The metabolic footprint of alga-virus interaction
We aimed to discover exometabolites that are specific to virus-induced E. huxleyi bloom demise. Infection dynamics of E. huxleyi by EhV varied among the bags (Fig. 4A), providing a comparative tool to identify metabolites that are enriched during viral infection. The strongest increase in extracellular EhV occurred in bag 4, followed by bag 2 and bag 1, whereas in bag 3, no viral proliferation was observed. This was also reflected in the demise of E. huxleyi, which varied between the bags, declining to the lowest cell abundance in bag 4 (Fig. 4A). To resolve the metabolic composition of the vDOM, we correlated the temporal profile of each mass feature with a gene marker of EhV [major capsid protein (mcp)]. In total, 862 mass features were positively correlated with extracellular mcp abundance in the most infected bag 4 during the bloom and the demise phase (Pearson correlation, r > 0.6).
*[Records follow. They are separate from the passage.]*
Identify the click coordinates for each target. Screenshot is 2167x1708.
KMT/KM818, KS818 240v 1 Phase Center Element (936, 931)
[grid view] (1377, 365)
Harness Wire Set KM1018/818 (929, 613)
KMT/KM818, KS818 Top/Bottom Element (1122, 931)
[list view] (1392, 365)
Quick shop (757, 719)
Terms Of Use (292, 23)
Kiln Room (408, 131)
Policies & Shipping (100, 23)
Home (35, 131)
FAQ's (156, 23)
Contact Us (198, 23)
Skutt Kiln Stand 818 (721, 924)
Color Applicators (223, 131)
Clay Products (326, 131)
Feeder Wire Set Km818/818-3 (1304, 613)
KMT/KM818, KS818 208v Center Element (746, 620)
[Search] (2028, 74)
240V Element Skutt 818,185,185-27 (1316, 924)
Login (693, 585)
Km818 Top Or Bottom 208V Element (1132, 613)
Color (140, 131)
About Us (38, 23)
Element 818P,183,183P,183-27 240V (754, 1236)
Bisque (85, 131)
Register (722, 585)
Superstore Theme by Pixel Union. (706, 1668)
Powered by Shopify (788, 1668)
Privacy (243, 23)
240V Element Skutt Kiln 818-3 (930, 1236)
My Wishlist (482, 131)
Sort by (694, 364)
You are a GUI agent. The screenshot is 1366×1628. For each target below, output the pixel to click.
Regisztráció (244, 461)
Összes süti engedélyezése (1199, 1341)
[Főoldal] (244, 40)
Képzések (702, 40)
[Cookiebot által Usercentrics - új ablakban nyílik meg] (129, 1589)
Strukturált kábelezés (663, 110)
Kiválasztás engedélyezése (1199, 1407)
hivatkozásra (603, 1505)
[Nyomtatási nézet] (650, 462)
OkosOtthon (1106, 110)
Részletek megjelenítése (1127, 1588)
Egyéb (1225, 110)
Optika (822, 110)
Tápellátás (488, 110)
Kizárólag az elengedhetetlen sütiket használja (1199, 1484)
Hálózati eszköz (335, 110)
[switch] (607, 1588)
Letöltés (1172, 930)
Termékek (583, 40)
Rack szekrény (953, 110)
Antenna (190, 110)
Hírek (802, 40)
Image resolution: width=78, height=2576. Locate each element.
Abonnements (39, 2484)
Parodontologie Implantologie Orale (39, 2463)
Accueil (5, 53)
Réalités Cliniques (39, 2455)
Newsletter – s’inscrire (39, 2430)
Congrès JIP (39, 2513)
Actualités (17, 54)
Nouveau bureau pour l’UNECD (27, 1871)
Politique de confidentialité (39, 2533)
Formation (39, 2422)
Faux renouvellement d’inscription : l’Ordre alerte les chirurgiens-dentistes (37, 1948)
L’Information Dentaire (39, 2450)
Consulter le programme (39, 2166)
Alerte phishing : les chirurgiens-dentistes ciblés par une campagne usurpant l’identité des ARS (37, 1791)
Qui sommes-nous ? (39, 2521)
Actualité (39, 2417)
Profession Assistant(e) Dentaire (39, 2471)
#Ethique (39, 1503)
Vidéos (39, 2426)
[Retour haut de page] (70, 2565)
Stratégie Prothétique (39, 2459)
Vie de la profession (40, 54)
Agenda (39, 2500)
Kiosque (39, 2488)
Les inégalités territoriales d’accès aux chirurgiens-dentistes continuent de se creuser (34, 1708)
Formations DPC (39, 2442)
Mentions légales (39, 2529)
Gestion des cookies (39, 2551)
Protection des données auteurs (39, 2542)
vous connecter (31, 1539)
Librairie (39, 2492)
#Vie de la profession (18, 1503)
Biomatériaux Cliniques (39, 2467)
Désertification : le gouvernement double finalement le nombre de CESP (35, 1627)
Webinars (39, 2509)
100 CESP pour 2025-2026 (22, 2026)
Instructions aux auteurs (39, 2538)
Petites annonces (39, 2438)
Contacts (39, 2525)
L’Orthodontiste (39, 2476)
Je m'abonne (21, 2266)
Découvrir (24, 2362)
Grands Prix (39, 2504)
Hierarchical cluster analysis (fig. S4) and inspection of the intensity profiles from all bags revealed a subset of 65 mass features that were differential between the bags and corresponded to the different levels of viral infection. Following feature deconvolution and manual curation, these mass features were grouped into 20 putative metabolites (Fig. 4B). MS-based structural characterization revealed that 17 of the 20 newly identified vDOM metabolites are halogenated, having different combinations of chlorine, bromine, and iodine (Table 1).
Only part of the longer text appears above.